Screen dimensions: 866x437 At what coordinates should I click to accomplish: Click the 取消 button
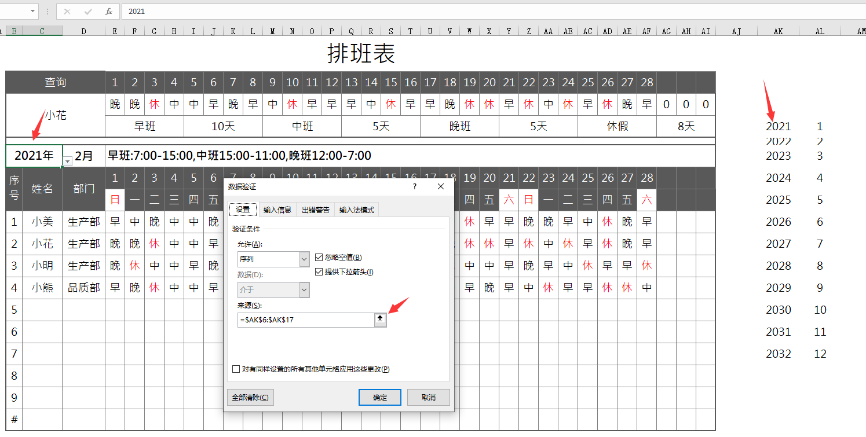tap(428, 397)
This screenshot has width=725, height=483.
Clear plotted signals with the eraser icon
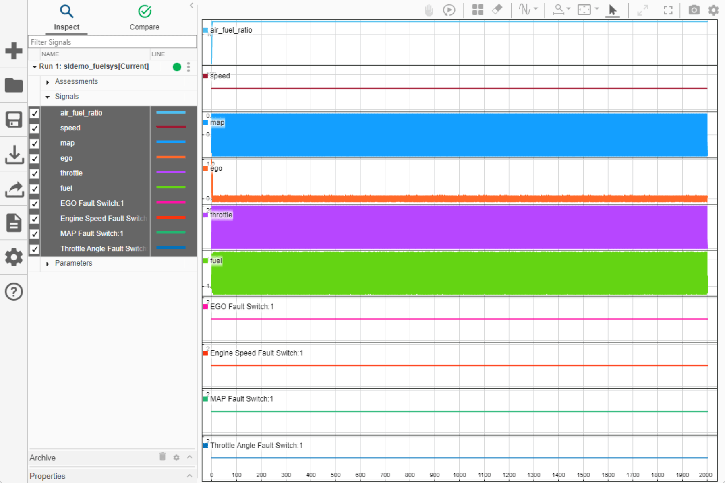pos(497,10)
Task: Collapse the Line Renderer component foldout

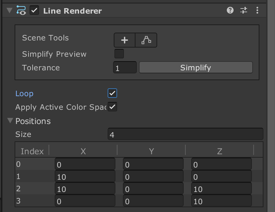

TASK TO COMPLETE
Find every line in the records above that contains the word "what" and copy each one. Case counts.

EXERCISE SOLUTION
Screen dimensions: 866x437 At what coordinates should I click to accomplish: Click the 取消 button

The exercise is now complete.